Voci riportate:
════

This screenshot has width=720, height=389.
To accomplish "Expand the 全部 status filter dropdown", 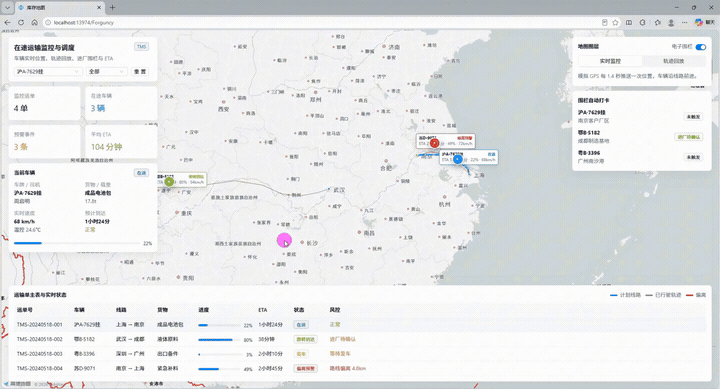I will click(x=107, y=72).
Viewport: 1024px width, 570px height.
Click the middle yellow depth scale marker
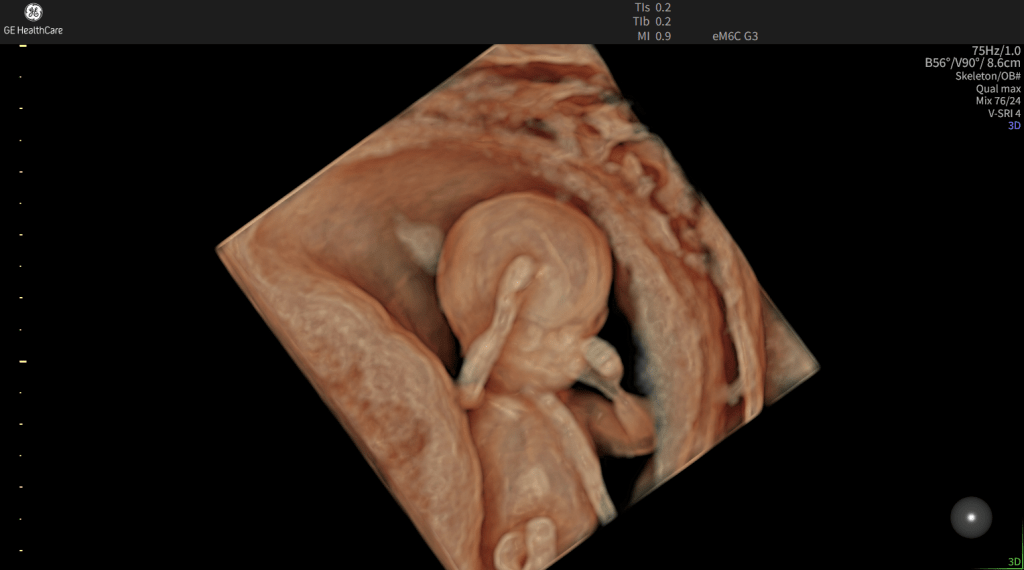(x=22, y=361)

════

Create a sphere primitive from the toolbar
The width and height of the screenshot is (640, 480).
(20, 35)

════

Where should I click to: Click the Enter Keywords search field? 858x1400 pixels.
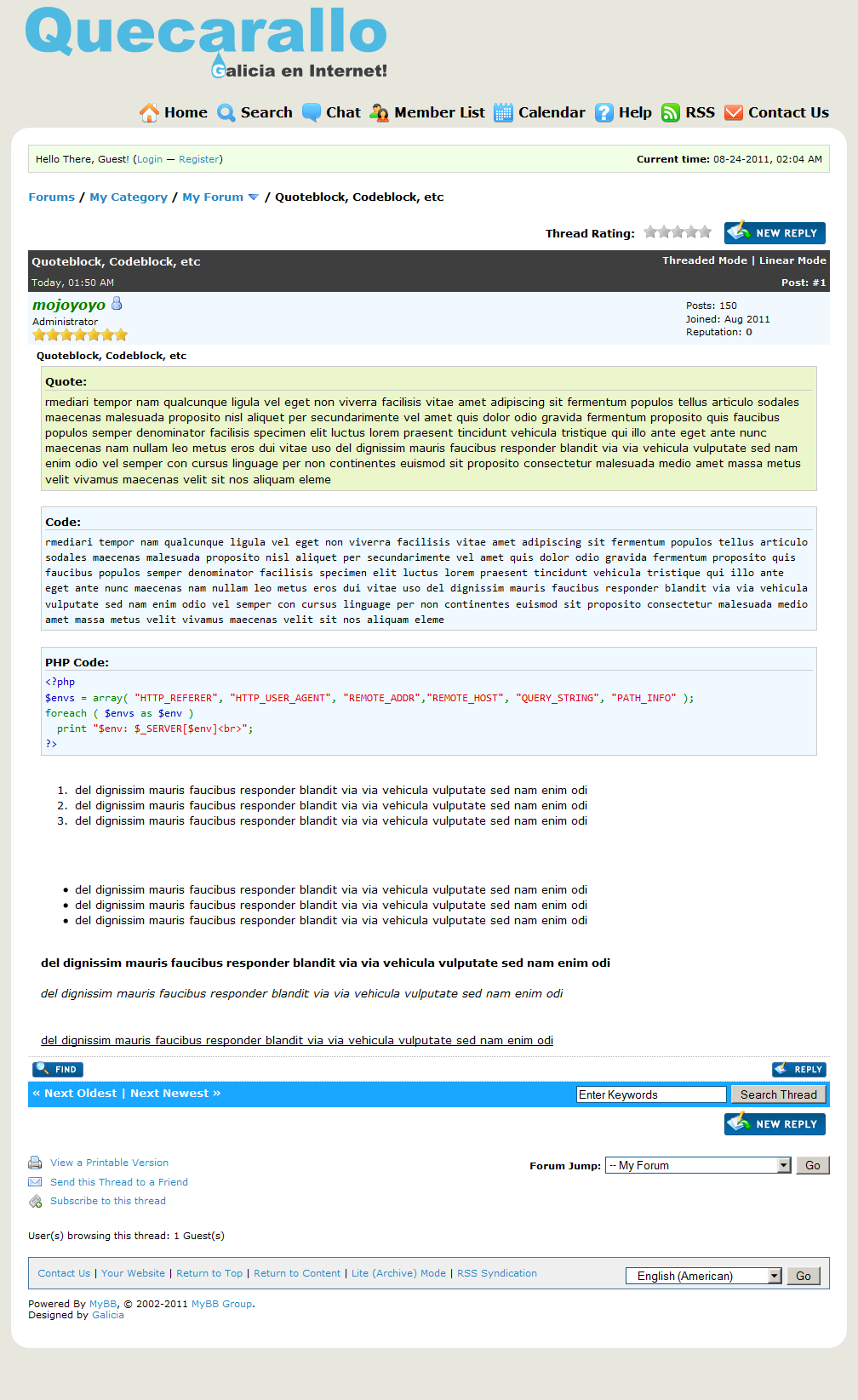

════

Trascriva alla lettera tutto ciò che va dalla riga contenente "Viewport: 1024px width, 570px height." giù fino alla riga contenente "(x=22, y=361)", entrambe comprese. Ometta le immagini nella risposta.

Esito del compito:
Viewport: 1024px width, 570px height.
Click the middle yellow depth scale marker
(x=22, y=361)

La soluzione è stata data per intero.